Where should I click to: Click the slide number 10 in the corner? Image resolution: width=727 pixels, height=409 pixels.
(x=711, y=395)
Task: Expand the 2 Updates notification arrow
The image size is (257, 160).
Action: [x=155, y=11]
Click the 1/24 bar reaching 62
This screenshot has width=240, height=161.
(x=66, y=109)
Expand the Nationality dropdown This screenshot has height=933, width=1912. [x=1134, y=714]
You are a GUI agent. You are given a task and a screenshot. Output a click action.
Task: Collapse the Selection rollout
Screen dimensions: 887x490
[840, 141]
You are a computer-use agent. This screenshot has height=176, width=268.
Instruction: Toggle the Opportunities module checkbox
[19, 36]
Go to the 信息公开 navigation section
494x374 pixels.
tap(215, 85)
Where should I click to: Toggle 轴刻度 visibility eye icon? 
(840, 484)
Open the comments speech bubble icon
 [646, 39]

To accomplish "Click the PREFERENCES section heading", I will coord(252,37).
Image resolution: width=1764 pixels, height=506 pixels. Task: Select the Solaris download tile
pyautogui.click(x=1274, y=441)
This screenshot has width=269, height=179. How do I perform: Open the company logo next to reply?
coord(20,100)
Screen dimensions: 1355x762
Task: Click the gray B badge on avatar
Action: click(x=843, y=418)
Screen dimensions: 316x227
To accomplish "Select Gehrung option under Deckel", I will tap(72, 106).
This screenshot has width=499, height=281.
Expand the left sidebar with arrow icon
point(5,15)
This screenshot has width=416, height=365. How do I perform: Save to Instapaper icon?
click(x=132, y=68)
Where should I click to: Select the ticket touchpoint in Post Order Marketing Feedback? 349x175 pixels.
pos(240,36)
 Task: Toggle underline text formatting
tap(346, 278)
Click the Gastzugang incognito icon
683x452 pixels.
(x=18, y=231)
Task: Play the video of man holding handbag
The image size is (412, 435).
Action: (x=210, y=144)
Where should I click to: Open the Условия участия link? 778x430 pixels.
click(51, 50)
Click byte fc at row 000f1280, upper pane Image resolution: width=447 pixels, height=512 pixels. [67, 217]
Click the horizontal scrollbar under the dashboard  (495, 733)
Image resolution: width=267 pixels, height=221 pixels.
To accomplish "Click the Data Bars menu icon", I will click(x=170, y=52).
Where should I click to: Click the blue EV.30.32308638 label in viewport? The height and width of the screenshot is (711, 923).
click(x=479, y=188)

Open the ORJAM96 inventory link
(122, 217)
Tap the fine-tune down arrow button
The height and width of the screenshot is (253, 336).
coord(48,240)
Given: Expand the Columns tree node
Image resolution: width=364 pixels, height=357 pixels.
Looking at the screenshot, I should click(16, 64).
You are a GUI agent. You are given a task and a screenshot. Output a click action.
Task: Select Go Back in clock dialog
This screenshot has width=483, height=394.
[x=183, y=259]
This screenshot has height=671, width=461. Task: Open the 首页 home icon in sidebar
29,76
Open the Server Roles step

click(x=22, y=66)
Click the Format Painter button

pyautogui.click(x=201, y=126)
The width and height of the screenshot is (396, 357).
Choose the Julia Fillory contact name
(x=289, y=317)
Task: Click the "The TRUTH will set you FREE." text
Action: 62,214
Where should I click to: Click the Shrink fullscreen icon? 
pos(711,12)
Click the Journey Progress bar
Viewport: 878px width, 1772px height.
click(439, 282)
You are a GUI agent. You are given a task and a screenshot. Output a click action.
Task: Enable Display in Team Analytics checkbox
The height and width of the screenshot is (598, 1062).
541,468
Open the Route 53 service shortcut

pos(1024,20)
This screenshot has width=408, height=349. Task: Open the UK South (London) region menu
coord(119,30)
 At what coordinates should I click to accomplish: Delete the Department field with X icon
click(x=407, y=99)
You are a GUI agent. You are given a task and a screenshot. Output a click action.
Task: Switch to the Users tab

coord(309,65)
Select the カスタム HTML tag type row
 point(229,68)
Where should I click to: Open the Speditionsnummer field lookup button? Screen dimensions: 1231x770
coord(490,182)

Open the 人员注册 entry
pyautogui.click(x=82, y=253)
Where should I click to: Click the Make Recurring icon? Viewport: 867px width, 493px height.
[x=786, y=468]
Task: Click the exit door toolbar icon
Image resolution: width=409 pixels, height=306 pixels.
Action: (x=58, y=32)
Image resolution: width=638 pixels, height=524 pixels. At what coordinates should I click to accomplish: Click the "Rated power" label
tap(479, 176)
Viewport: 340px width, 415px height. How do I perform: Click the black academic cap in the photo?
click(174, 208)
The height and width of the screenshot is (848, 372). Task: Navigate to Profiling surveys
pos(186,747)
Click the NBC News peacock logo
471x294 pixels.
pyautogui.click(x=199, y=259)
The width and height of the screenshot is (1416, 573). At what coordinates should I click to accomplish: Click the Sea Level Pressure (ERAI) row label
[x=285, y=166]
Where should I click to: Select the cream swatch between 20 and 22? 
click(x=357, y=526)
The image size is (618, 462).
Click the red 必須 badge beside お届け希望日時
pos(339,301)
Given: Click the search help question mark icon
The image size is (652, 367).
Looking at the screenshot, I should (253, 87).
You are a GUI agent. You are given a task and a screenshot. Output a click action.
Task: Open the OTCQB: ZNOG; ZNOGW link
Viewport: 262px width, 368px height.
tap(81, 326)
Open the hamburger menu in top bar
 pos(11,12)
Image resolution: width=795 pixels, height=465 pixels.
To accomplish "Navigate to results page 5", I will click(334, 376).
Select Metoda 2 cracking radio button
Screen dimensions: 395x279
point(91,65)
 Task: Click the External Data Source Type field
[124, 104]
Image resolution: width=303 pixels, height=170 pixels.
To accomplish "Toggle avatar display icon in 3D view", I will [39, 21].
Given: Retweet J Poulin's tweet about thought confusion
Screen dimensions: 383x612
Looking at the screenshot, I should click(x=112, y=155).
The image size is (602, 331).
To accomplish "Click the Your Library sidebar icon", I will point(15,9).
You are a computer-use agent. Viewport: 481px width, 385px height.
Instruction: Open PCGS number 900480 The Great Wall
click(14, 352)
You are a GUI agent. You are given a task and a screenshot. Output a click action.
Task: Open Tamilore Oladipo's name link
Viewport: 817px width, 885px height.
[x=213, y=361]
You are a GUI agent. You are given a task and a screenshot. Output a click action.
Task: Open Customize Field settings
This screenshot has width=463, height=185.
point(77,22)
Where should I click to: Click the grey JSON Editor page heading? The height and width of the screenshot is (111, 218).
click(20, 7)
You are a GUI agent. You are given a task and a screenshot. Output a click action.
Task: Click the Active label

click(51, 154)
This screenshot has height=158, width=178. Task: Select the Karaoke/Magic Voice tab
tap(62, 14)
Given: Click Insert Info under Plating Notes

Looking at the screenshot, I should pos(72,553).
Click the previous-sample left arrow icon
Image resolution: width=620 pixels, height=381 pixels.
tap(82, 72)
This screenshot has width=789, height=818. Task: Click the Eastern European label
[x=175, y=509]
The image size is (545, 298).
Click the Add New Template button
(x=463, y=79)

----

### Exercise requirements:
Nothing in the records may be dropped; reproduce them exactly.

### Response below:
Where should I click to: Click the slide number 10 in the corner? Image resolution: width=727 pixels, height=409 pixels.
(x=711, y=395)
Task: Expand the 2 Updates notification arrow
The image size is (257, 160).
Action: [x=155, y=11]
Click the 1/24 bar reaching 62
This screenshot has width=240, height=161.
(x=66, y=109)
Expand the Nationality dropdown This screenshot has height=933, width=1912. [x=1134, y=714]
You are a GUI agent. You are given a task and a screenshot. Output a click action.
Task: Collapse the Selection rollout
Screen dimensions: 887x490
[840, 141]
You are a computer-use agent. This screenshot has height=176, width=268.
Instruction: Toggle the Opportunities module checkbox
[19, 36]
Go to the 信息公开 navigation section
494x374 pixels.
tap(215, 85)
Where should I click to: Toggle 轴刻度 visibility eye icon? 
(840, 484)
Open the comments speech bubble icon
 [646, 39]

To accomplish "Click the PREFERENCES section heading", I will coord(252,37).
Image resolution: width=1764 pixels, height=506 pixels. Task: Select the Solaris download tile
pyautogui.click(x=1274, y=441)
This screenshot has width=269, height=179. How do I perform: Open the company logo next to reply?
coord(20,100)
Screen dimensions: 1355x762
Task: Click the gray B badge on avatar
Action: click(x=843, y=418)
Screen dimensions: 316x227
To accomplish "Select Gehrung option under Deckel", I will tap(72, 106).
This screenshot has width=499, height=281.
Expand the left sidebar with arrow icon
point(5,15)
This screenshot has width=416, height=365. How do I perform: Save to Instapaper icon?
click(x=132, y=68)
Where should I click to: Select the ticket touchpoint in Post Order Marketing Feedback? 349x175 pixels.
pos(240,36)
 Task: Toggle underline text formatting
tap(346, 278)
Click the Gastzugang incognito icon
683x452 pixels.
(x=18, y=231)
Task: Play the video of man holding handbag
The image size is (412, 435).
Action: (x=210, y=144)
Where should I click to: Open the Условия участия link? 778x430 pixels.
click(51, 50)
Click byte fc at row 000f1280, upper pane Image resolution: width=447 pixels, height=512 pixels. [67, 217]
Click the horizontal scrollbar under the dashboard  (495, 733)
Image resolution: width=267 pixels, height=221 pixels.
To accomplish "Click the Data Bars menu icon", I will click(x=170, y=52).
Where should I click to: Click the blue EV.30.32308638 label in viewport? The height and width of the screenshot is (711, 923).
click(x=479, y=188)

Open the ORJAM96 inventory link
(122, 217)
Tap the fine-tune down arrow button
The height and width of the screenshot is (253, 336).
coord(48,240)
Given: Expand the Columns tree node
Image resolution: width=364 pixels, height=357 pixels.
Looking at the screenshot, I should click(16, 64).
You are a GUI agent. You are given a task and a screenshot. Output a click action.
Task: Select Go Back in clock dialog
This screenshot has width=483, height=394.
[x=183, y=259]
This screenshot has height=671, width=461. Task: Open the 首页 home icon in sidebar
29,76
Open the Server Roles step

click(x=22, y=66)
Click the Format Painter button

pyautogui.click(x=201, y=126)
The width and height of the screenshot is (396, 357).
Choose the Julia Fillory contact name
(x=289, y=317)
Task: Click the "The TRUTH will set you FREE." text
Action: 62,214
Where should I click to: Click the Shrink fullscreen icon? 
pos(711,12)
Click the Journey Progress bar
Viewport: 878px width, 1772px height.
click(439, 282)
You are a GUI agent. You are given a task and a screenshot. Output a click action.
Task: Enable Display in Team Analytics checkbox
The height and width of the screenshot is (598, 1062).
541,468
Open the Route 53 service shortcut

pos(1024,20)
This screenshot has width=408, height=349. Task: Open the UK South (London) region menu
coord(119,30)
 At what coordinates should I click to accomplish: Delete the Department field with X icon
click(x=407, y=99)
You are a GUI agent. You are given a task and a screenshot. Output a click action.
Task: Switch to the Users tab

coord(309,65)
Select the カスタム HTML tag type row
 point(229,68)
Where should I click to: Open the Speditionsnummer field lookup button? Screen dimensions: 1231x770
coord(490,182)

Open the 人员注册 entry
pyautogui.click(x=82, y=253)
Where should I click to: Click the Make Recurring icon? Viewport: 867px width, 493px height.
[x=786, y=468]
Task: Click the exit door toolbar icon
Image resolution: width=409 pixels, height=306 pixels.
Action: (x=58, y=32)
Image resolution: width=638 pixels, height=524 pixels. At what coordinates should I click to accomplish: Click the "Rated power" label
tap(479, 176)
Viewport: 340px width, 415px height. How do I perform: Click the black academic cap in the photo?
click(174, 208)
The height and width of the screenshot is (848, 372). Task: Navigate to Profiling surveys
pos(186,747)
Click the NBC News peacock logo
471x294 pixels.
pyautogui.click(x=199, y=259)
The width and height of the screenshot is (1416, 573). At what coordinates should I click to accomplish: Click the Sea Level Pressure (ERAI) row label
[x=285, y=166]
Where should I click to: Select the cream swatch between 20 and 22? 
click(x=357, y=526)
The image size is (618, 462).
Click the red 必須 badge beside お届け希望日時
pos(339,301)
Given: Click the search help question mark icon
The image size is (652, 367).
Looking at the screenshot, I should (253, 87).
You are a GUI agent. You are given a task and a screenshot. Output a click action.
Task: Open the OTCQB: ZNOG; ZNOGW link
Viewport: 262px width, 368px height.
tap(81, 326)
Open the hamburger menu in top bar
 pos(11,12)
Image resolution: width=795 pixels, height=465 pixels.
To accomplish "Navigate to results page 5", I will click(334, 376).
Select Metoda 2 cracking radio button
Screen dimensions: 395x279
point(91,65)
 Task: Click the External Data Source Type field
[124, 104]
Image resolution: width=303 pixels, height=170 pixels.
To accomplish "Toggle avatar display icon in 3D view", I will [39, 21].
Given: Retweet J Poulin's tweet about thought confusion
Screen dimensions: 383x612
Looking at the screenshot, I should click(x=112, y=155).
The image size is (602, 331).
To accomplish "Click the Your Library sidebar icon", I will point(15,9).
You are a computer-use agent. Viewport: 481px width, 385px height.
Instruction: Open PCGS number 900480 The Great Wall
click(14, 352)
You are a GUI agent. You are given a task and a screenshot. Output a click action.
Task: Open Tamilore Oladipo's name link
Viewport: 817px width, 885px height.
[x=213, y=361]
You are a GUI agent. You are given a task and a screenshot. Output a click action.
Task: Open Customize Field settings
This screenshot has width=463, height=185.
point(77,22)
Where should I click to: Click the grey JSON Editor page heading? The height and width of the screenshot is (111, 218).
click(20, 7)
You are a GUI agent. You are given a task and a screenshot. Output a click action.
Task: Click the Active label

click(51, 154)
This screenshot has height=158, width=178. Task: Select the Karaoke/Magic Voice tab
tap(62, 14)
Given: Click Insert Info under Plating Notes

Looking at the screenshot, I should pos(72,553).
Click the previous-sample left arrow icon
Image resolution: width=620 pixels, height=381 pixels.
tap(82, 72)
This screenshot has width=789, height=818. Task: Click the Eastern European label
[x=175, y=509]
The image size is (545, 298).
Click the Add New Template button
(x=463, y=79)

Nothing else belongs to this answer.